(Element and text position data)
____

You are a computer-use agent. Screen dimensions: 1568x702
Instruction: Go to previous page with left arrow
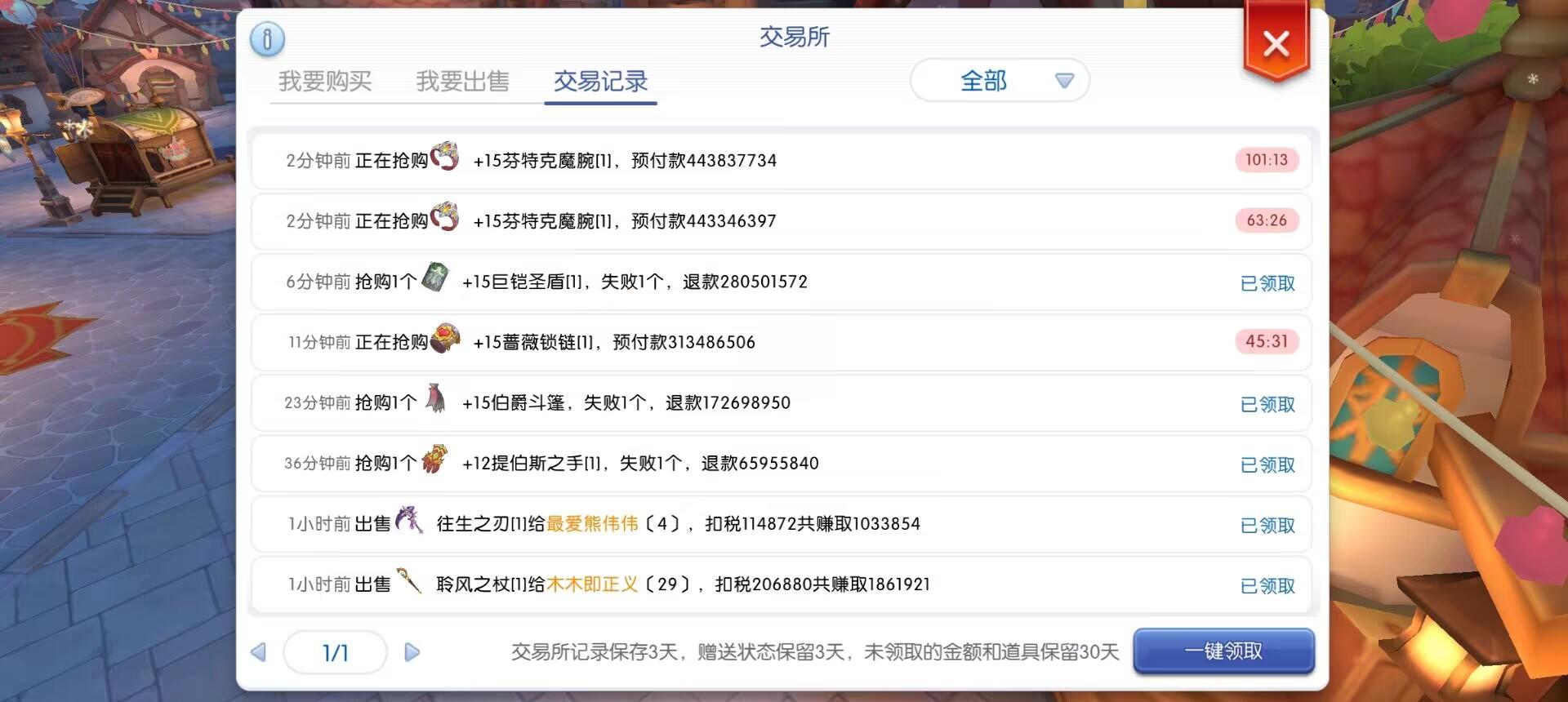pos(259,652)
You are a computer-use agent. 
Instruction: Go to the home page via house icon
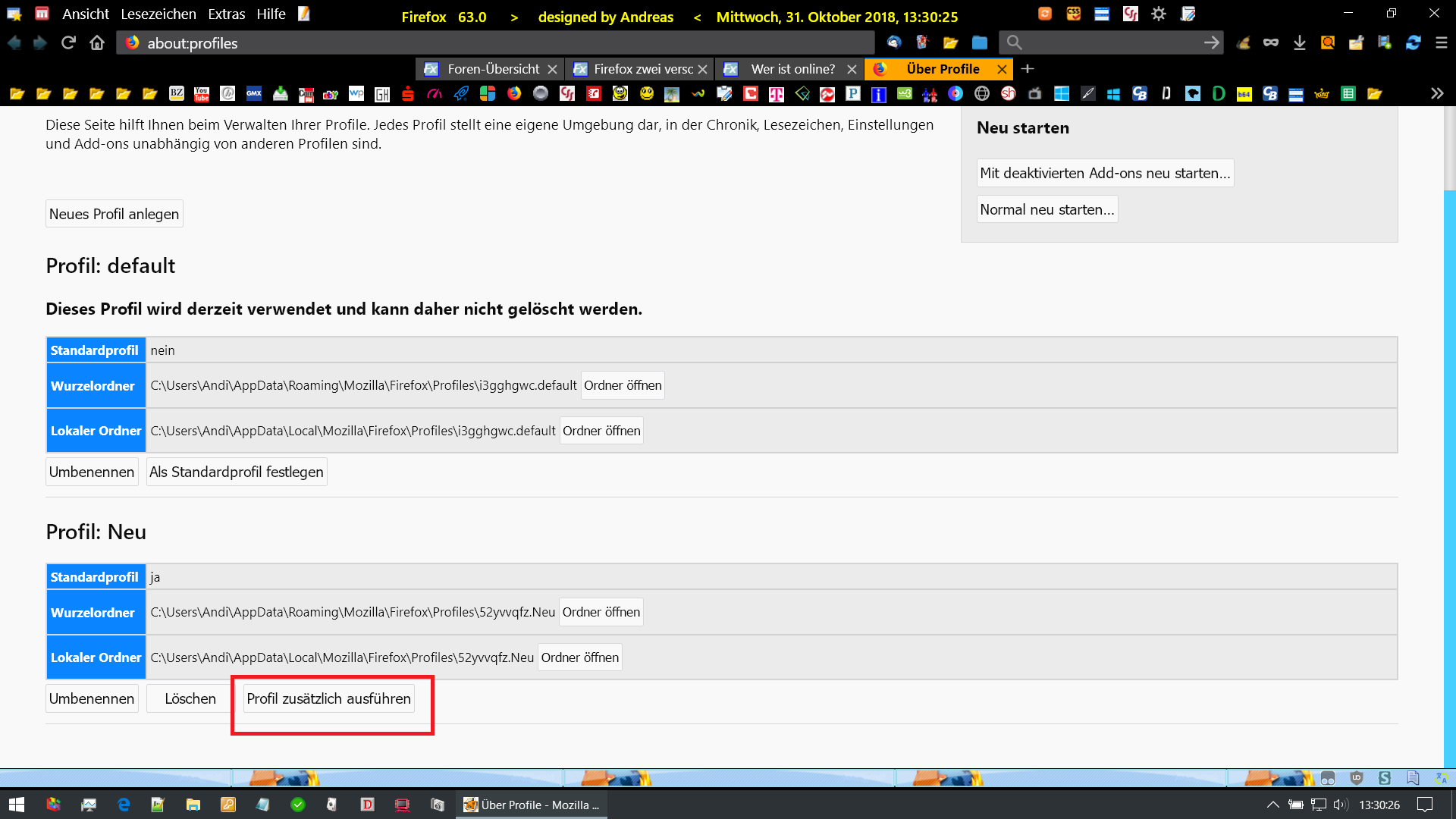[x=97, y=43]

____

What to work on:
Can you resize the records above by writing out every line again, with each coordinate in the answers multiplied by 2.6 and rounded to a whole number (halves rounded up)? Leave the pictures out of your answer.

Output of the task:
You are a computer-use agent. Screen dimensions: 1568x702
Instruction: Go to previous page with left arrow
pos(673,1695)
You are a computer-use agent. 
Instruction: Go to the home page via house icon
[x=252, y=112]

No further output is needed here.